▸ **Exercise prompt**
Once the line containing "[Rosella Gleason review photo 3] (103, 1796)" has been written out, stop; until then, restate each line of the entries below word for word from the first.
***
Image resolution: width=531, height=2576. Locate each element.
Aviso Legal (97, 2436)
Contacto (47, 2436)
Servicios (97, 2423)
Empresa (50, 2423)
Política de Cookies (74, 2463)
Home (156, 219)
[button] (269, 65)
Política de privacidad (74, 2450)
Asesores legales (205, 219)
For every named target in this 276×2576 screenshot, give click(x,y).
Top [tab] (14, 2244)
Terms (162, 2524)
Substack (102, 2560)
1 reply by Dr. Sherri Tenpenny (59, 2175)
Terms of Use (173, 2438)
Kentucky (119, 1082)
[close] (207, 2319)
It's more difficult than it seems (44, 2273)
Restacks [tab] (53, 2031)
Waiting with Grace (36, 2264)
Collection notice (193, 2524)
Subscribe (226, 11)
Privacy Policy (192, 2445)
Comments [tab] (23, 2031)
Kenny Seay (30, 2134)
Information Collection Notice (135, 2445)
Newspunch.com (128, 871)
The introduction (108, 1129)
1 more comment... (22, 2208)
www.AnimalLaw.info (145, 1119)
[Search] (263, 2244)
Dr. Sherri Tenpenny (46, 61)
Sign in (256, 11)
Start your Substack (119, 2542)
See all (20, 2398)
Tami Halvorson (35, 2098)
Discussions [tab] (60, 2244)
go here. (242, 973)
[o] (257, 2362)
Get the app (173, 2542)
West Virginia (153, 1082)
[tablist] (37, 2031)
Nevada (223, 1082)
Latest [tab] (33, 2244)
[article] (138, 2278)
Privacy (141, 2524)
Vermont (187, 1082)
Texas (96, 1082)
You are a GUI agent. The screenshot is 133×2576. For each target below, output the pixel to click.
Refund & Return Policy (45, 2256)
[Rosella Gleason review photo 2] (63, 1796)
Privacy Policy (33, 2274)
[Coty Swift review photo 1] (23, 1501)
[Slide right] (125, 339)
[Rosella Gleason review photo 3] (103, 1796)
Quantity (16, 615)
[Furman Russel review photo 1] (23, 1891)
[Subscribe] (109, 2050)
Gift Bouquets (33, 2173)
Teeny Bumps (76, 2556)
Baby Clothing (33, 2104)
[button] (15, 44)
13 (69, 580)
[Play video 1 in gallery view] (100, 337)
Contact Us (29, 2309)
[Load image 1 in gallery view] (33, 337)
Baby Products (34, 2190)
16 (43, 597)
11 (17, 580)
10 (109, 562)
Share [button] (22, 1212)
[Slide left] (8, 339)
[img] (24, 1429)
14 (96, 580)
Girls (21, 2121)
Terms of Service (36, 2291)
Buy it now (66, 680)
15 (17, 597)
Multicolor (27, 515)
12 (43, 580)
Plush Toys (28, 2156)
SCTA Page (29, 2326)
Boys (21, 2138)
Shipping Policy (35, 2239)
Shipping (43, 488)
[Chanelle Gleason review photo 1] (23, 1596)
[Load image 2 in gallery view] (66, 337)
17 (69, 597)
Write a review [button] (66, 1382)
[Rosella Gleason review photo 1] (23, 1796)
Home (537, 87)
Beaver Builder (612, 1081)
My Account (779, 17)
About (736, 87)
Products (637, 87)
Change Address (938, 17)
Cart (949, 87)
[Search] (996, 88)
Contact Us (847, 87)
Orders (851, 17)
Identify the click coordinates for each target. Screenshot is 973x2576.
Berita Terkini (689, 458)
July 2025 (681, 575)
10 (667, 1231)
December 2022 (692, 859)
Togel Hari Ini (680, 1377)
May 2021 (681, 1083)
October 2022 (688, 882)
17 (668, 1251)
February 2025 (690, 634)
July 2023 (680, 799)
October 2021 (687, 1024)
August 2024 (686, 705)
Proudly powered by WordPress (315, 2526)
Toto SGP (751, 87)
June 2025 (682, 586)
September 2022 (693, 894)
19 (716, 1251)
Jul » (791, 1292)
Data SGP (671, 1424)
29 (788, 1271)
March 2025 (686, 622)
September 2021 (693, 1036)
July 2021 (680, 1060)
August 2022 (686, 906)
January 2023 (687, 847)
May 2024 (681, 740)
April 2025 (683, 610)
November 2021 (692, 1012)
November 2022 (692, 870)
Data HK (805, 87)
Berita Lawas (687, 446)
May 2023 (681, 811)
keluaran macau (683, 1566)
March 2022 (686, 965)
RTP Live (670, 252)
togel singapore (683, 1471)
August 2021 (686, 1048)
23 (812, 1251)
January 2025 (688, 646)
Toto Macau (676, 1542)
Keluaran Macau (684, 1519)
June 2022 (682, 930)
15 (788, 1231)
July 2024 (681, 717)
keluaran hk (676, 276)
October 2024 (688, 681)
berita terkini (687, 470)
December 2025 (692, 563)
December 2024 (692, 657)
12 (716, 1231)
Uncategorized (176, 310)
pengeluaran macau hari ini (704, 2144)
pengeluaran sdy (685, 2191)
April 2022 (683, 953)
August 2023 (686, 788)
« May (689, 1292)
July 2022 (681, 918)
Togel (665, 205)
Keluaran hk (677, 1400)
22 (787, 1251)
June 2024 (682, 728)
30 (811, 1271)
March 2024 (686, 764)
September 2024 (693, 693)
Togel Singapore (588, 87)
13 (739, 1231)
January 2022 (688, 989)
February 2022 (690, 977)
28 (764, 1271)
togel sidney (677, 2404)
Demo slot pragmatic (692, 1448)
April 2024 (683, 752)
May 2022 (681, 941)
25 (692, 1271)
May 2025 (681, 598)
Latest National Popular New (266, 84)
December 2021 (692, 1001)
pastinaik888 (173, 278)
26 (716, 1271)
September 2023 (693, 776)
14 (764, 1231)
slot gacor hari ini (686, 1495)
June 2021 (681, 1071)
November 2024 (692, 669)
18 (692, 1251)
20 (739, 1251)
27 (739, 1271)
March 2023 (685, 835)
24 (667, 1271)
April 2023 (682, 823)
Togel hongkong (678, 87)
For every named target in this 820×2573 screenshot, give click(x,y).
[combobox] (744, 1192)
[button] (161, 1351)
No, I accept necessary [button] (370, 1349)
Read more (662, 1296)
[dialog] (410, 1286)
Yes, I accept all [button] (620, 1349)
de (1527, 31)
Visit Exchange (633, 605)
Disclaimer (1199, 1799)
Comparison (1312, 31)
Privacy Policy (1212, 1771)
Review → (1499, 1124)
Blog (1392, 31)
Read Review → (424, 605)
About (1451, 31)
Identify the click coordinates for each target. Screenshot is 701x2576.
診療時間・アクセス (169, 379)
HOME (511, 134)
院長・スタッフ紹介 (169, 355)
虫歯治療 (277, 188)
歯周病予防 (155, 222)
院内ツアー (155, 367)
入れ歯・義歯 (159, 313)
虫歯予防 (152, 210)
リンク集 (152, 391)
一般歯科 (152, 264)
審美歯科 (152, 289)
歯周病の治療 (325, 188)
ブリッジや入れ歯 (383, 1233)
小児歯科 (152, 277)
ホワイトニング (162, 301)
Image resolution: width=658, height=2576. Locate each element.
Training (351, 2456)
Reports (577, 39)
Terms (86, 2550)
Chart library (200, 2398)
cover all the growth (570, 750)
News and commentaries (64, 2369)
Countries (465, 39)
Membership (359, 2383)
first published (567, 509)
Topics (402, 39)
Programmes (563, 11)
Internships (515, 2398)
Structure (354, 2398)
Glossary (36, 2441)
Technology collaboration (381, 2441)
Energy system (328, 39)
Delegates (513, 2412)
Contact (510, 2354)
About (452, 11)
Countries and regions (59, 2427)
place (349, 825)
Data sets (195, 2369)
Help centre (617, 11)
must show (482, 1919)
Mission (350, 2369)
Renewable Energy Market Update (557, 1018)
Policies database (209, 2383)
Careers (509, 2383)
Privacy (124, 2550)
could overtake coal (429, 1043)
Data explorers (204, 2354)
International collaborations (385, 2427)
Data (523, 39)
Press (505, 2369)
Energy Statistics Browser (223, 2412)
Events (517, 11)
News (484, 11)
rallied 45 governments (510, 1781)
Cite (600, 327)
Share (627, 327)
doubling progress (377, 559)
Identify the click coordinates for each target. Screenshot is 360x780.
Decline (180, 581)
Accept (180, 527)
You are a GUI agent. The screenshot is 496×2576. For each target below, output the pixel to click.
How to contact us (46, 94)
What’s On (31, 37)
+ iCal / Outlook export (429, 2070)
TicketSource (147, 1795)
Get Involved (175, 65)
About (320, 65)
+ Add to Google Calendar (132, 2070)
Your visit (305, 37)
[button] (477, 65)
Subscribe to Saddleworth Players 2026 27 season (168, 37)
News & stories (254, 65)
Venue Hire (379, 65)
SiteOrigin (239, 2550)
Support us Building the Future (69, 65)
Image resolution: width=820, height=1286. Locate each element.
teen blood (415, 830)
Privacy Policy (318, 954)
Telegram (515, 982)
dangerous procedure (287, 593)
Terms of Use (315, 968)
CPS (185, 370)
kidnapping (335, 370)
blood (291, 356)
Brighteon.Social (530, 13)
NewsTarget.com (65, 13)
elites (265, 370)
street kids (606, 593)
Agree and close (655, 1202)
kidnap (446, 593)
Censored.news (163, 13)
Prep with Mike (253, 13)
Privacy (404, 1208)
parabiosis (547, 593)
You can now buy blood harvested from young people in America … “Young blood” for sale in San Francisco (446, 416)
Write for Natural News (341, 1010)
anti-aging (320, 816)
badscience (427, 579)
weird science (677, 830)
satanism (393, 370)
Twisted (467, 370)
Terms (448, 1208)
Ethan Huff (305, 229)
***
▸ **Answer section**
Image resolution: width=531, height=2576. Locate each element.
Aviso Legal (97, 2436)
Contacto (47, 2436)
Servicios (97, 2423)
Empresa (50, 2423)
Política de Cookies (74, 2463)
Home (156, 219)
[button] (269, 65)
Política de privacidad (74, 2450)
Asesores legales (205, 219)
For every named target in this 276×2576 screenshot, give click(x,y).
Top [tab] (14, 2244)
Terms (162, 2524)
Substack (102, 2560)
1 reply by Dr. Sherri Tenpenny (59, 2175)
Terms of Use (173, 2438)
Kentucky (119, 1082)
[close] (207, 2319)
It's more difficult than it seems (44, 2273)
Restacks [tab] (53, 2031)
Waiting with Grace (36, 2264)
Collection notice (193, 2524)
Subscribe (226, 11)
Privacy Policy (192, 2445)
Comments [tab] (23, 2031)
Kenny Seay (30, 2134)
Information Collection Notice (135, 2445)
Newspunch.com (128, 871)
The introduction (108, 1129)
1 more comment... (22, 2208)
www.AnimalLaw.info (145, 1119)
[Search] (263, 2244)
Dr. Sherri Tenpenny (46, 61)
Sign in (256, 11)
Start your Substack (119, 2542)
See all (20, 2398)
Tami Halvorson (35, 2098)
Discussions [tab] (60, 2244)
go here. (242, 973)
[o] (257, 2362)
Get the app (173, 2542)
West Virginia (153, 1082)
[tablist] (37, 2031)
Nevada (223, 1082)
Latest [tab] (33, 2244)
[article] (138, 2278)
Privacy (141, 2524)
Vermont (187, 1082)
Texas (96, 1082)
You are a GUI agent. The screenshot is 133×2576. For each target below, output the pixel to click.
Refund & Return Policy (45, 2256)
[Rosella Gleason review photo 2] (63, 1796)
Privacy Policy (33, 2274)
[Coty Swift review photo 1] (23, 1501)
[Slide right] (125, 339)
[Rosella Gleason review photo 3] (103, 1796)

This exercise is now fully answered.